EXERCISE INSTRUCTIONS => Restate word for word only the lines running from the one with "Instruction: Click the lock icon on PHI chip" to the end of the data, both ends included. Omit any pictures.

RECORDS SHOWN =>
▬▬▬▬▬▬▬▬▬▬

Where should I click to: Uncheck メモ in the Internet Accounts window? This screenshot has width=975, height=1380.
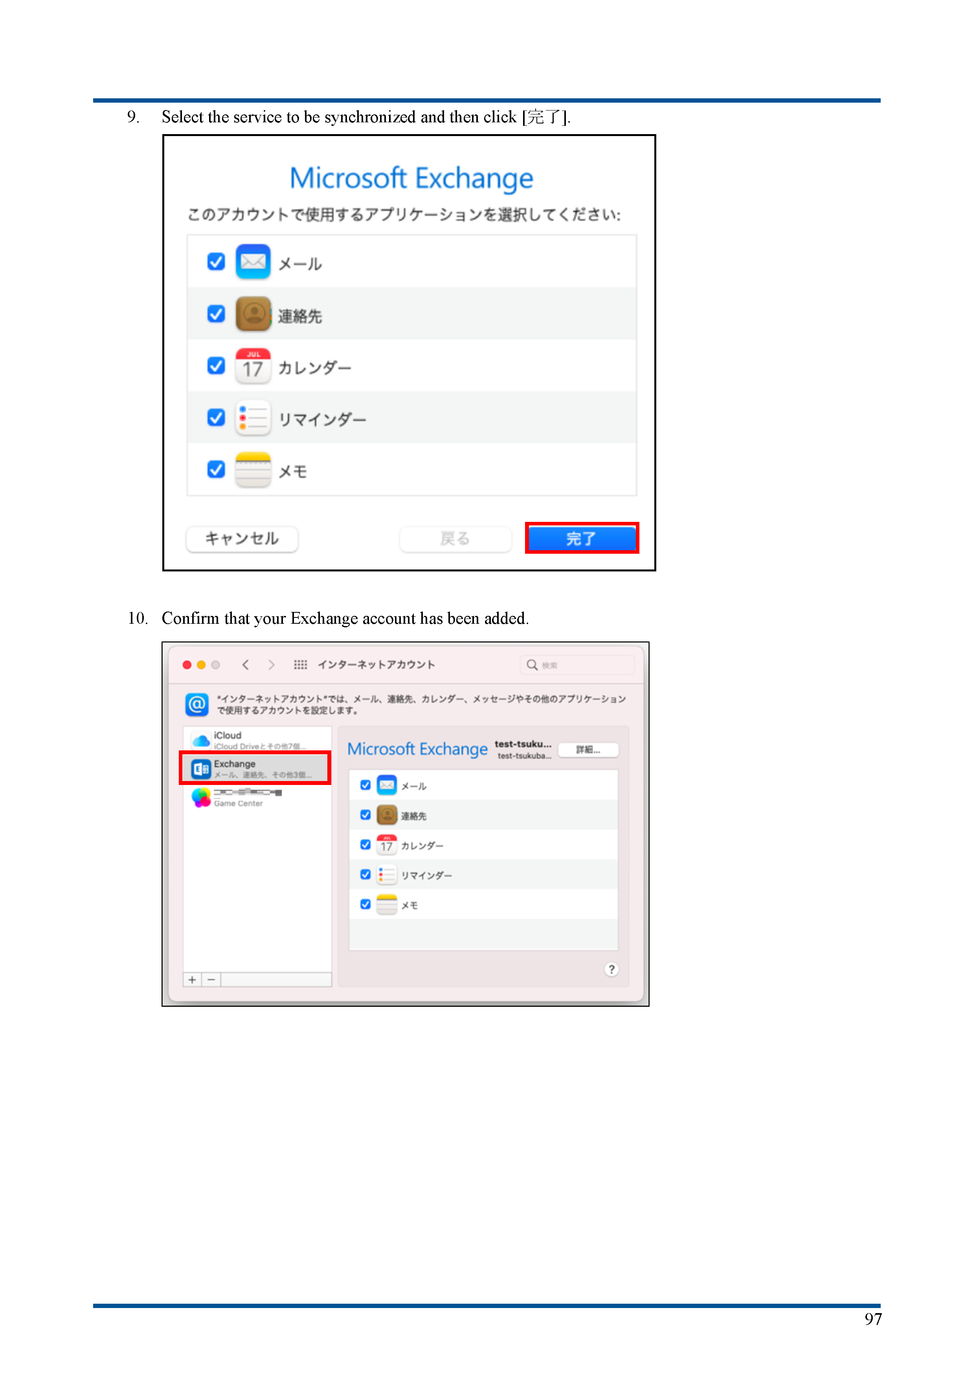click(x=365, y=904)
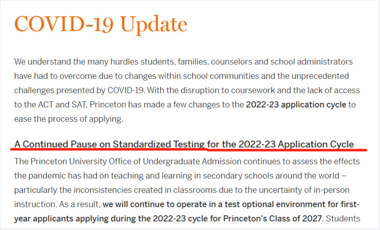The width and height of the screenshot is (380, 230).
Task: Click the 'As a result,' phrase
Action: 80,204
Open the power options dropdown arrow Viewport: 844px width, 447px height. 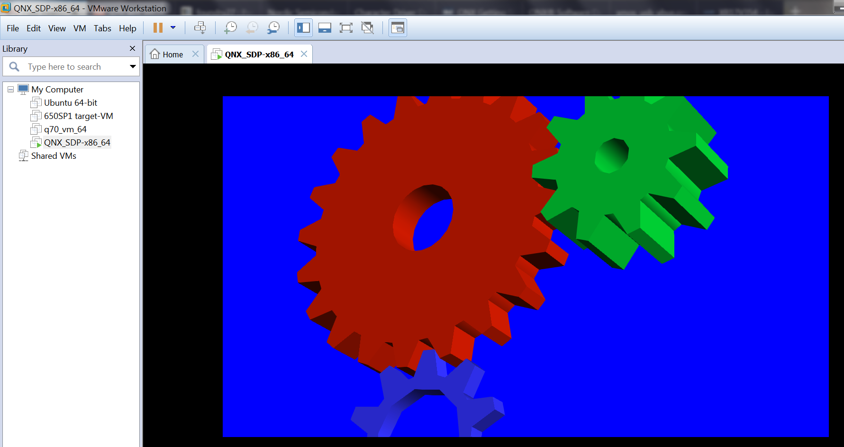tap(173, 28)

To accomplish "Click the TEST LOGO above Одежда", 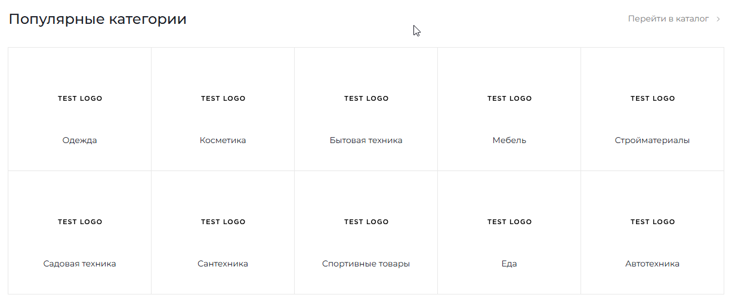I will click(x=80, y=98).
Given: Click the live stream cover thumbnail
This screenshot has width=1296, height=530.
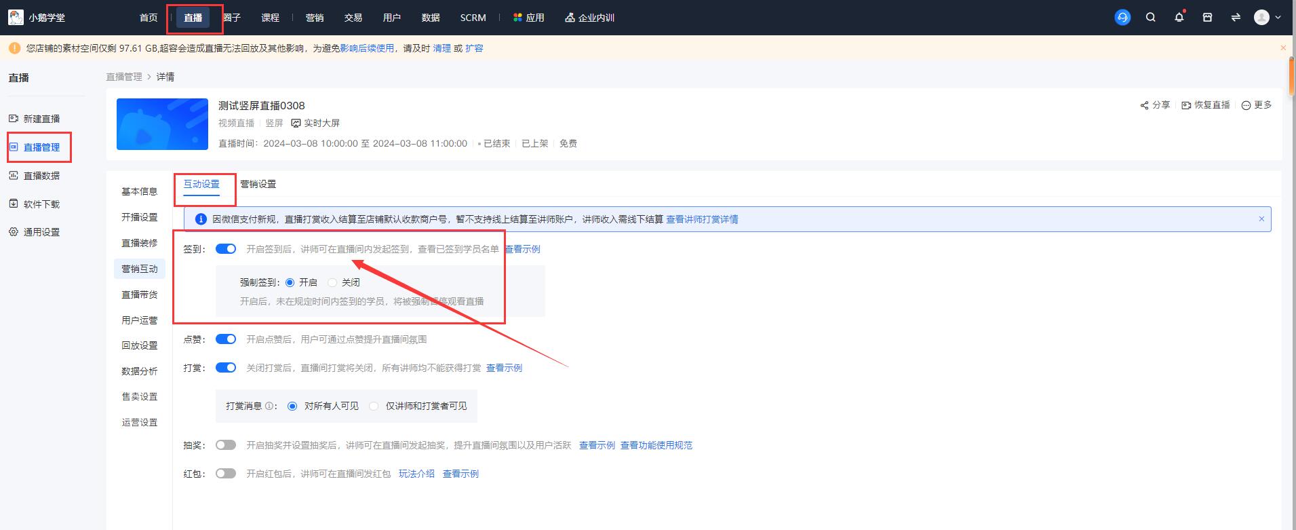Looking at the screenshot, I should tap(162, 124).
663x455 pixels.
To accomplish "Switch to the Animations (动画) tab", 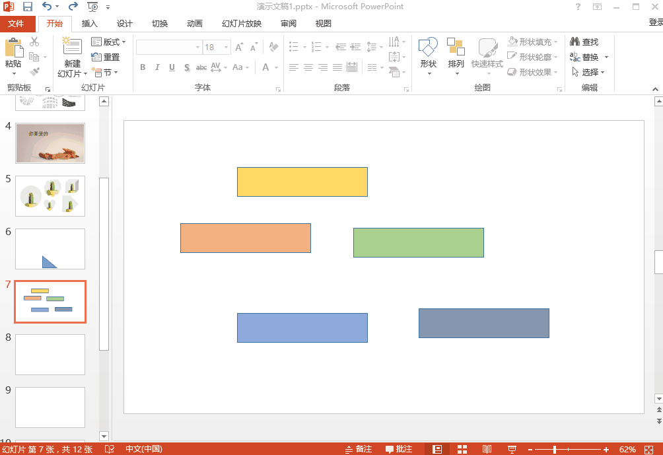I will (x=194, y=24).
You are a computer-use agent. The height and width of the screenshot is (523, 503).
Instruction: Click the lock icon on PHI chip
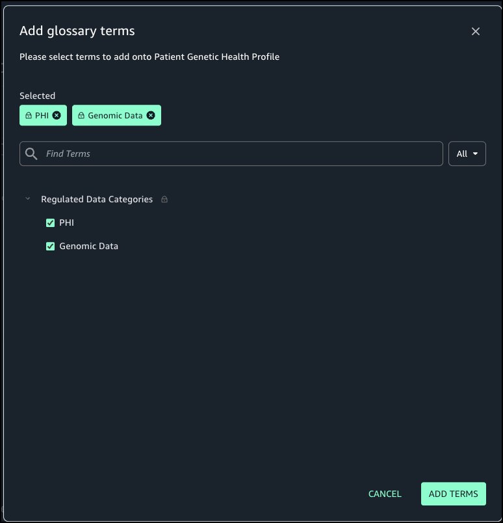point(29,116)
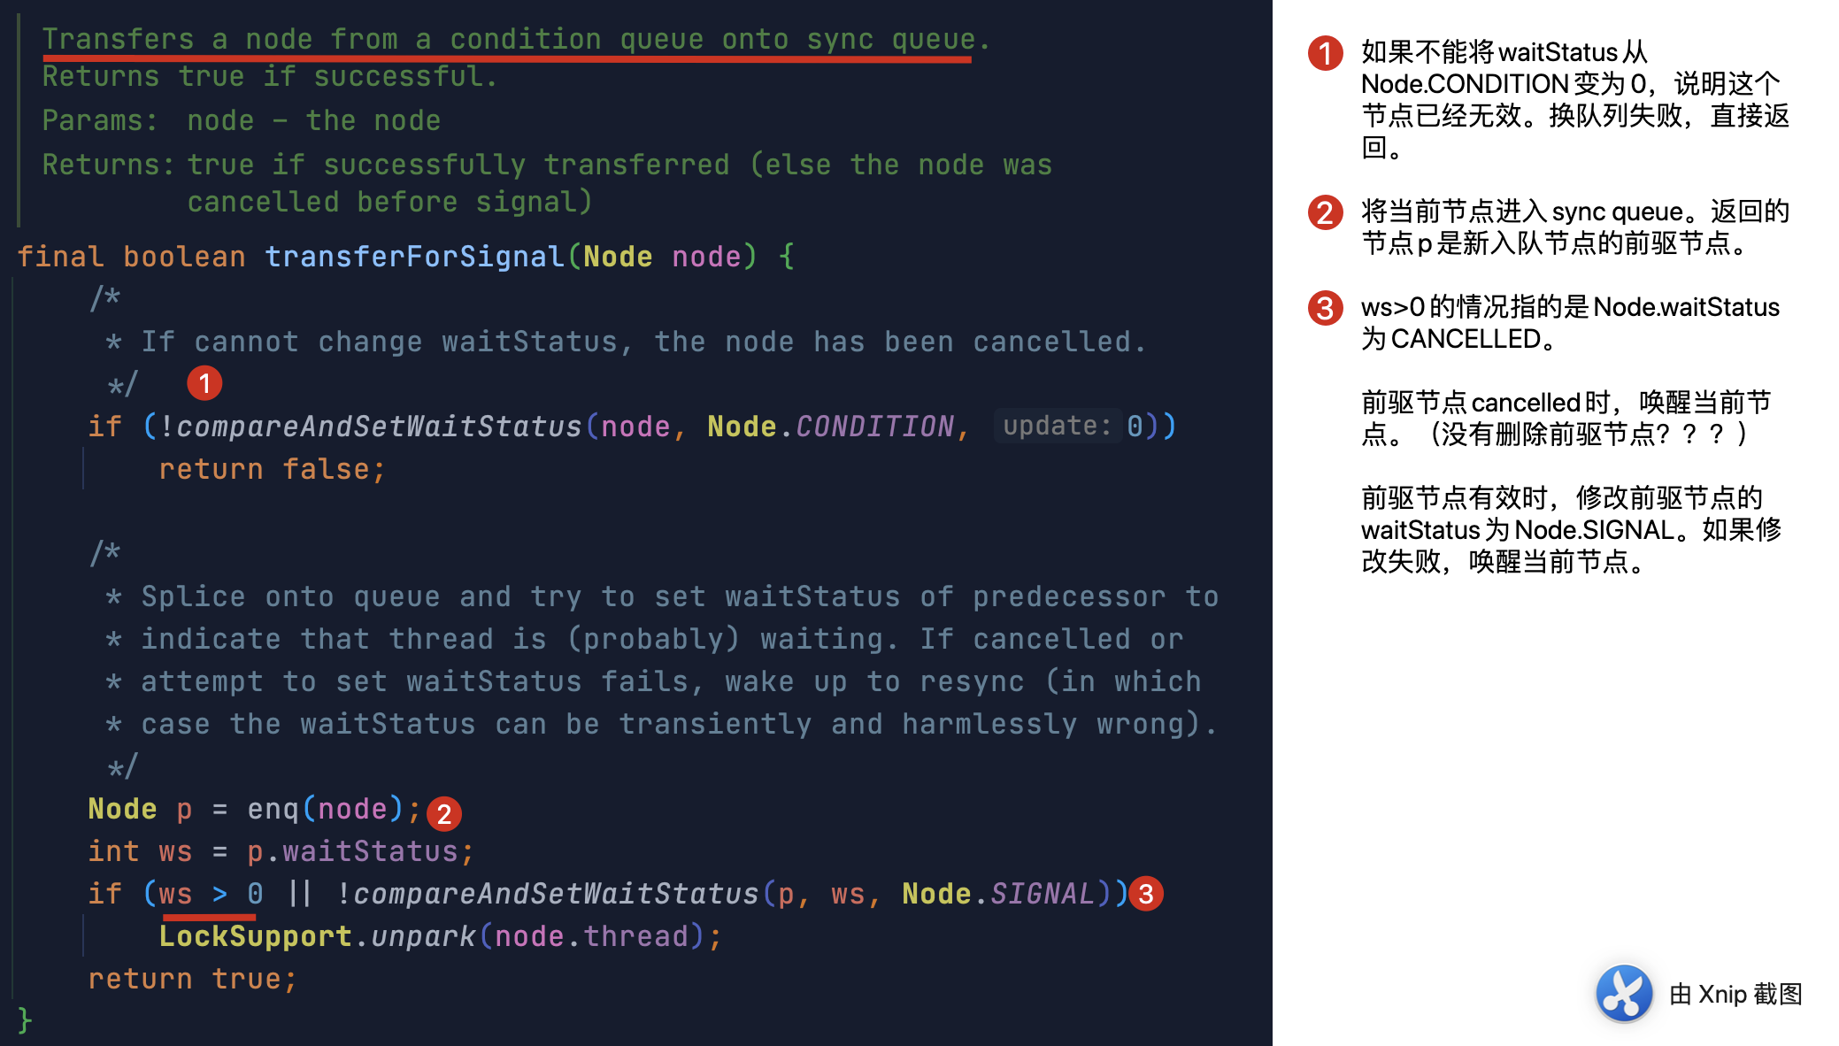Select the LockSupport class reference

pyautogui.click(x=256, y=936)
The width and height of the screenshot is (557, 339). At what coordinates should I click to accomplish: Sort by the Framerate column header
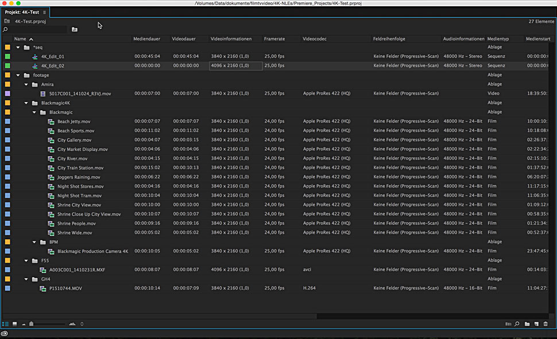click(274, 39)
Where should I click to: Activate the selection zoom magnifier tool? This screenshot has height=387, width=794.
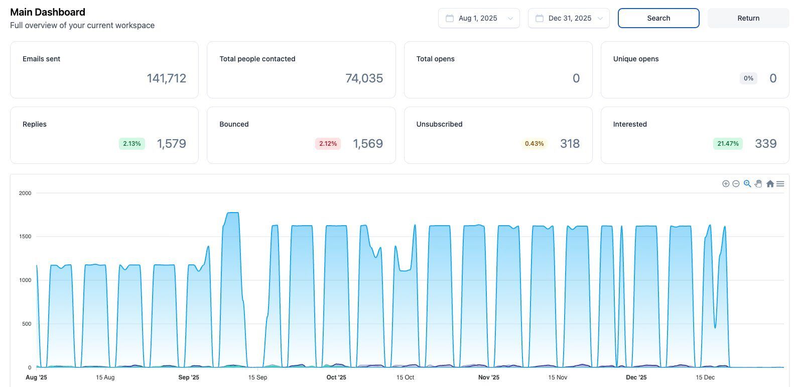click(x=747, y=184)
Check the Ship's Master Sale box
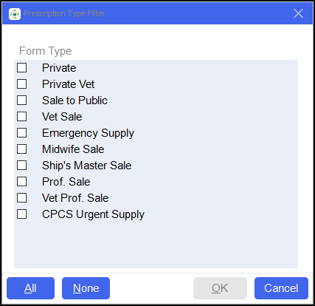The width and height of the screenshot is (315, 306). 21,166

▬▬▬▬▬▬▬▬▬▬

REPLY TO THE EXERCISE =>
Instruction: Click the lock icon on PHI chip
point(29,116)
Select the LockSupport class reference

pyautogui.click(x=256, y=936)
The width and height of the screenshot is (557, 339). At what coordinates should I click to accomplish: Sort by the Framerate column header
click(274, 39)
Where should I click to: Activate the selection zoom magnifier tool? This screenshot has height=387, width=794.
click(x=747, y=184)
Check the Ship's Master Sale box
The width and height of the screenshot is (315, 306). 21,166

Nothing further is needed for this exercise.